切符売り場に立ったハム男が、 こっちを振り返った
「俺と一緒に帰れないの?」
とっさに返事が出来なかった
冗談?本気?
産まれてこのかた、 男性に甘えたことのない私は、
「うん、あなたと一緒に帰るう」
なんてセリフは死んでも言えなかった。
もし、ハム男のセリフが冗談で、 「あはは、嘘だよ。お前なんか連れて帰らないよ」 って言い返されたら、私は立ち直れない。
天より高いプライドが、私の口をこじあける。
「明日、会社に行かなくちゃいけないし。 私は自分の家へ帰るよ ホラ、いいから早く電車に乗りなよ」
無理矢理ハム男を改札口へ押しこんだ。
そうして自分も違う路線の電車に乗り、座席に座ったとたん 目の奥が熱くなって なんと涙が出てきた
「ついていってもよかったんじゃないの?」
電車が、地下の駅から地上へと顔を出した瞬間、 私の携帯が鳴った。
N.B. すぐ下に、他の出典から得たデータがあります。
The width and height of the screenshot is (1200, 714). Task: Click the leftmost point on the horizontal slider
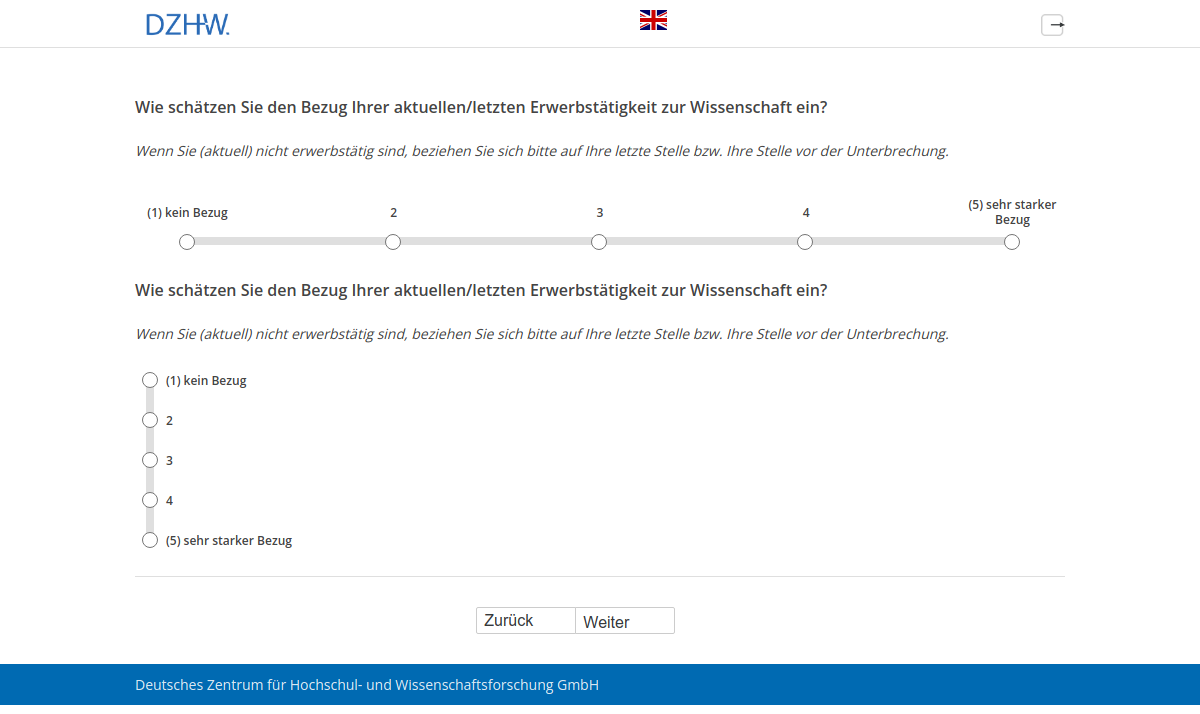[x=187, y=241]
ハム男だ。
「がちゃ子、今、どこ?」 たった今電車が滑りこんだ駅の名前を告げる。 「分かった、降りて!そこで降りて!」 ワケの分からぬまま、あたふたと電車を降りる。 「俺も、今電車を降りた。タクシーで、そこまで行くから、一緒に・・・帰ろう?」
彼の家についた。 家具の少ないシンプルな部屋。 テレビを見て、お風呂に入って、寝ることにした。 シングルベッドに並んで眠る。 初めて、キスをする。 そして手が下の方へと伸びてきたが、 あいにく私は生理中だったので、お断りした。 それでも彼はぎゅうぎゅうと私を抱きしめて、
「よかった・・・来てくれてよかった・・・」
と繰り返していた。
今日はハム男の誕生日
だけど、私は撮影の仕事で、 早朝から夜中まで拘束されていて
…逢えない。
夜中、撮影が終わって会社で後片付けしていると、 ハム男から電話。
私の声がよっぽど疲れていたのか、 ハム男は謝りながら電話を切ろうとした。
私は慌てて、
「誕生日、おめでと」
と言葉を投げた。
ハム男がすごく動揺してるのが、無言の電話から伝わる。
「・・・あ、がちゃ子ちゃん・・・覚えててくれたの」
私がおめでとうと言っただけで こんなに喜んでくれる人がいる。
信じられない。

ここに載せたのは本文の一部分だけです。